**Ordem de serviço**
Pode reescrever o texto sobre as obras no Templo de Kun Iam Tong, tudo desde "Todas as obras" até "a respectiva aprovação.", substituindo "rigorosamente" por "estritamente"?

Os responsáveis do Templo de Kun Iam Tong avançaram com obras no local, mas não pediram um parecer ao Instituto Cultural, pelo que os trabalhos de renovação foram agora embargados, por violação da Lei de Salvaguarda do Património Cultural. Em causa, estão paredes pintadas de outra cor e placas de madeira removidas

 

Após uma inspecção conjunta da Direcção dos Serviços de Solos, Obras Públicas e Transportes e do Instituto Cultural (IC), os organismos emitiram um ordem de embargo às obras do Templo de Kun Iam Tong, por violação da Lei de Salvaguarda do Património Cultural.

De acordo com um comunicado, a vice-presidente do IC, Leong Wai Man, reuniu-se com o responsável do Templo, Shi Jie Sheng, para debater a questão das obras de renovação não autorizadas.

O Templo de Kun Iam Tong é um dos três mais antigos de Macau e “um item do património muito importante”, disse Leong Wai Man, sublinhando que o IC estava preocupado com as obras.

Todas as obras nos edifícios patrimoniais devem respeitar rigorosamente as disposições da Lei de Salvaguarda do Património Cultural, sendo necessário obter previamente pareceres do IC. As obras só podem avançar após a respectiva aprovação.

Actualmente, o IC está a analisar várias propostas apresentadas pelo Templo, mas nenhuma delas poderá prejudicar o valor do edifício, sendo que, por exemplo, as paredes devem manter a sua cor original. Esta foi uma das alterações inicialmente promovidas sem autorização do Instituto. Além disso, algumas placas características do templo foram retiradas e colocadas no chão.

Os responsáveis do templo prometeram cooperar activamente com o IC e seguir os procedimentos legais para proteger o espaço religioso e o seu valor cultural.

**Dados brutos**
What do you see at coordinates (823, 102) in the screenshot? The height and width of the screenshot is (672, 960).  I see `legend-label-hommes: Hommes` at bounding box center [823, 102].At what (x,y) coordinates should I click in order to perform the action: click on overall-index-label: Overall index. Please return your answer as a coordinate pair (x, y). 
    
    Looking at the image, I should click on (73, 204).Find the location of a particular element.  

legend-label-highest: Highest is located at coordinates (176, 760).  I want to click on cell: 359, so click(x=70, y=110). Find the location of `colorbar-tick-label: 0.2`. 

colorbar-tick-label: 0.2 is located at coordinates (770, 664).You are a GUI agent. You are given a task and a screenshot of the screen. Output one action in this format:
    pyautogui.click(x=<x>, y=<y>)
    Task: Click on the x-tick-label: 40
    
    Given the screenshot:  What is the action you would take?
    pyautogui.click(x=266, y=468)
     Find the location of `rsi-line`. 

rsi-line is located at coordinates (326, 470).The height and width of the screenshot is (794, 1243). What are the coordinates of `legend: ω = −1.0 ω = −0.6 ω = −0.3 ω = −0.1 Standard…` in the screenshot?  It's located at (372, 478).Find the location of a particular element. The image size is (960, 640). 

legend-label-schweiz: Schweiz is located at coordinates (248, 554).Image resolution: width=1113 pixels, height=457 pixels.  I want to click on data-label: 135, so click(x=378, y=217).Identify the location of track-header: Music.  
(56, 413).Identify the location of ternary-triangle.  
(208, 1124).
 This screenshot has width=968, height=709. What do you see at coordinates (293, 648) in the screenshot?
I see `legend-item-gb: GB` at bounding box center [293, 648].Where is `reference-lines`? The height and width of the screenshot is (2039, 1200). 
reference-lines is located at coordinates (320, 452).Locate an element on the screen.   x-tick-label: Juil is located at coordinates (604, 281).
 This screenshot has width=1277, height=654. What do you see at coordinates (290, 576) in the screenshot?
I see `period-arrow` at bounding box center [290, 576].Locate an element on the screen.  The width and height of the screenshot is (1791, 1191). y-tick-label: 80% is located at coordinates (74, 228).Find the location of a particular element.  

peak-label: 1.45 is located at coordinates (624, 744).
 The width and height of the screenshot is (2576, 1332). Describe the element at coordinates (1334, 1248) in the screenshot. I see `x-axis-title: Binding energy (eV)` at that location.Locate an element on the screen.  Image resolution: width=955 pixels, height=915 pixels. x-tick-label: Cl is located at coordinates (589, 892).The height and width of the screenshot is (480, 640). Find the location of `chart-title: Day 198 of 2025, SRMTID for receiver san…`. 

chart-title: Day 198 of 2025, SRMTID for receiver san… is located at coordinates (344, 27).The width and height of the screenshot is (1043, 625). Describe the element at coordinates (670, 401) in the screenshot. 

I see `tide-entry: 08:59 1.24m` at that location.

**Resposta à tarefa**
Todas as obras nos edifícios patrimoniais devem respeitar estritamente as disposições da Lei de Salvaguarda do Património Cultural, sendo necessário obter previamente pareceres do IC. As obras só podem avançar após a respectiva aprovação.